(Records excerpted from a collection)
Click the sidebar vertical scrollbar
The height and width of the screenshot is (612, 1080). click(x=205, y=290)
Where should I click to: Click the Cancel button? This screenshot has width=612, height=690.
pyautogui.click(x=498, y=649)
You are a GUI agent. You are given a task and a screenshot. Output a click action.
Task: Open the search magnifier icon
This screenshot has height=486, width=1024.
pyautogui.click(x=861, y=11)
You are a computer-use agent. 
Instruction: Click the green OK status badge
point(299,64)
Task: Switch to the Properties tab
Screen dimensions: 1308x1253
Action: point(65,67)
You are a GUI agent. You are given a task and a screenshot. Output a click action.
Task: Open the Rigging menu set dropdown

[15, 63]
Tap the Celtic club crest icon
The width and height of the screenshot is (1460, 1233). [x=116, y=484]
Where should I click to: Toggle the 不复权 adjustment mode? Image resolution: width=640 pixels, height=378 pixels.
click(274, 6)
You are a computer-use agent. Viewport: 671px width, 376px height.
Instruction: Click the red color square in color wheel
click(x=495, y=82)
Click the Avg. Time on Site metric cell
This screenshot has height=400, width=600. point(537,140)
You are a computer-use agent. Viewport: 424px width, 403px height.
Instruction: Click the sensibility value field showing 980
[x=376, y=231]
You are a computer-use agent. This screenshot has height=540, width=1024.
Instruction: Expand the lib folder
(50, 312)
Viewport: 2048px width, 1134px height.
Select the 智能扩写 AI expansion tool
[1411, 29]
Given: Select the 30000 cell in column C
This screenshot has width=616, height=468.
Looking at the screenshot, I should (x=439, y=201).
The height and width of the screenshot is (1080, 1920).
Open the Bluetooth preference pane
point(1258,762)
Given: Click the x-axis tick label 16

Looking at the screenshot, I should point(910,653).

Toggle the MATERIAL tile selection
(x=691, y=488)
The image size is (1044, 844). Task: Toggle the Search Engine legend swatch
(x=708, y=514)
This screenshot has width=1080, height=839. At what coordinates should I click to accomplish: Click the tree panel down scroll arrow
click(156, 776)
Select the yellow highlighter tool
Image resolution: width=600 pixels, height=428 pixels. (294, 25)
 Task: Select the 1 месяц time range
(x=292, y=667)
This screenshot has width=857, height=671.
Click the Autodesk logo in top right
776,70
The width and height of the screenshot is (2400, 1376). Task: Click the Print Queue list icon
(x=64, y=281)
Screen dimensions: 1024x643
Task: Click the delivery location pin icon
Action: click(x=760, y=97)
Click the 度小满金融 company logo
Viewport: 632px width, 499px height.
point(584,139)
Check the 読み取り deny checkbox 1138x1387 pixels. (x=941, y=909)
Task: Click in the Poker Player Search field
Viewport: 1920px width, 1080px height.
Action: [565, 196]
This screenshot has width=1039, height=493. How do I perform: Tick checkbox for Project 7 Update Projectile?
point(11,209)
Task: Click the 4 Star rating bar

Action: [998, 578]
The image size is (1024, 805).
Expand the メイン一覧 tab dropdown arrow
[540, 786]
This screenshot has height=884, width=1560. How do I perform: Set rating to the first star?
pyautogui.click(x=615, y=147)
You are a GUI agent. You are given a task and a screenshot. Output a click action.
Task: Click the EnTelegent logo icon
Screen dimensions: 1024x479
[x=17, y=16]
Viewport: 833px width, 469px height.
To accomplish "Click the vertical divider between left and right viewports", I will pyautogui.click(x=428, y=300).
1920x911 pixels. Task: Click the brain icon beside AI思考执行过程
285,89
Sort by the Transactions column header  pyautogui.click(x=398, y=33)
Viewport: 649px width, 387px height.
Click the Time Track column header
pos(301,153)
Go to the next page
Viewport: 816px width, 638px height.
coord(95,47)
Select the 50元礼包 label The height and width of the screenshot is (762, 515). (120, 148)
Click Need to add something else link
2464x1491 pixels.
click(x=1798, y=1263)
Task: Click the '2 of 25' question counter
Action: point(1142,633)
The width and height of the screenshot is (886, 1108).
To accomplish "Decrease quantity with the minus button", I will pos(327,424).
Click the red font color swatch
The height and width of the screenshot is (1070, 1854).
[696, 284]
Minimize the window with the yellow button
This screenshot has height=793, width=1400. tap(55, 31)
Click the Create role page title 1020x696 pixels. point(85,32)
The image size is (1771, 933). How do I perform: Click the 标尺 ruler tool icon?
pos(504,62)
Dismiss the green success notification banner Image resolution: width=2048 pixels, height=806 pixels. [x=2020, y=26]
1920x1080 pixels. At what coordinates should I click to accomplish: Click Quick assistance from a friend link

[GOAL OF THE EXERCISE] Reproduce every row above word for word, keeping the original order.

[REPLY TO THE TASK]
Click the sidebar vertical scrollbar
The height and width of the screenshot is (612, 1080). click(x=205, y=290)
Where should I click to: Click the Cancel button? This screenshot has width=612, height=690.
pyautogui.click(x=498, y=649)
You are a GUI agent. You are given a task and a screenshot. Output a click action.
Task: Open the search magnifier icon
This screenshot has height=486, width=1024.
pyautogui.click(x=861, y=11)
You are a computer-use agent. 
Instruction: Click the green OK status badge
point(299,64)
Task: Switch to the Properties tab
Screen dimensions: 1308x1253
Action: point(65,67)
You are a GUI agent. You are given a task and a screenshot. Output a click action.
Task: Open the Rigging menu set dropdown

[15, 63]
Tap the Celtic club crest icon
The width and height of the screenshot is (1460, 1233). [x=116, y=484]
Where should I click to: Toggle the 不复权 adjustment mode? Image resolution: width=640 pixels, height=378 pixels.
click(274, 6)
You are a computer-use agent. Viewport: 671px width, 376px height.
Instruction: Click the red color square in color wheel
click(x=495, y=82)
Click the Avg. Time on Site metric cell
This screenshot has height=400, width=600. point(537,140)
You are a computer-use agent. Viewport: 424px width, 403px height.
Instruction: Click the sensibility value field showing 980
[x=376, y=231]
You are a computer-use agent. This screenshot has height=540, width=1024.
Instruction: Expand the lib folder
(50, 312)
Viewport: 2048px width, 1134px height.
Select the 智能扩写 AI expansion tool
[1411, 29]
Given: Select the 30000 cell in column C
This screenshot has width=616, height=468.
Looking at the screenshot, I should (x=439, y=201).
The height and width of the screenshot is (1080, 1920).
Open the Bluetooth preference pane
point(1258,762)
Given: Click the x-axis tick label 16

Looking at the screenshot, I should point(910,653).

Toggle the MATERIAL tile selection
(x=691, y=488)
The image size is (1044, 844). Task: Toggle the Search Engine legend swatch
(x=708, y=514)
This screenshot has width=1080, height=839. At what coordinates should I click to accomplish: Click the tree panel down scroll arrow
click(156, 776)
Select the yellow highlighter tool
Image resolution: width=600 pixels, height=428 pixels. (294, 25)
 Task: Select the 1 месяц time range
(x=292, y=667)
This screenshot has width=857, height=671.
Click the Autodesk logo in top right
776,70
The width and height of the screenshot is (2400, 1376). Task: Click the Print Queue list icon
(x=64, y=281)
Screen dimensions: 1024x643
Task: Click the delivery location pin icon
Action: click(x=760, y=97)
Click the 度小满金融 company logo
Viewport: 632px width, 499px height.
point(584,139)
Check the 読み取り deny checkbox 1138x1387 pixels. (x=941, y=909)
Task: Click in the Poker Player Search field
Viewport: 1920px width, 1080px height.
Action: [565, 196]
This screenshot has width=1039, height=493. How do I perform: Tick checkbox for Project 7 Update Projectile?
point(11,209)
Task: Click the 4 Star rating bar

Action: [998, 578]
The image size is (1024, 805).
Expand the メイン一覧 tab dropdown arrow
[540, 786]
This screenshot has height=884, width=1560. How do I perform: Set rating to the first star?
pyautogui.click(x=615, y=147)
You are a GUI agent. You are given a task and a screenshot. Output a click action.
Task: Click the EnTelegent logo icon
Screen dimensions: 1024x479
[x=17, y=16]
Viewport: 833px width, 469px height.
To accomplish "Click the vertical divider between left and right viewports", I will pyautogui.click(x=428, y=300).
1920x911 pixels. Task: Click the brain icon beside AI思考执行过程
285,89
Sort by the Transactions column header  pyautogui.click(x=398, y=33)
Viewport: 649px width, 387px height.
Click the Time Track column header
pos(301,153)
Go to the next page
Viewport: 816px width, 638px height.
coord(95,47)
Select the 50元礼包 label The height and width of the screenshot is (762, 515). (120, 148)
Click Need to add something else link
2464x1491 pixels.
click(x=1798, y=1263)
Task: Click the '2 of 25' question counter
Action: point(1142,633)
The width and height of the screenshot is (886, 1108).
To accomplish "Decrease quantity with the minus button", I will pos(327,424).
Click the red font color swatch
The height and width of the screenshot is (1070, 1854).
[696, 284]
Minimize the window with the yellow button
This screenshot has height=793, width=1400. tap(55, 31)
Click the Create role page title 1020x696 pixels. point(85,32)
The image size is (1771, 933). How do I perform: Click the 标尺 ruler tool icon?
pos(504,62)
Dismiss the green success notification banner Image resolution: width=2048 pixels, height=806 pixels. [x=2020, y=26]
1920x1080 pixels. At what coordinates should I click to accomplish: Click Quick assistance from a friend link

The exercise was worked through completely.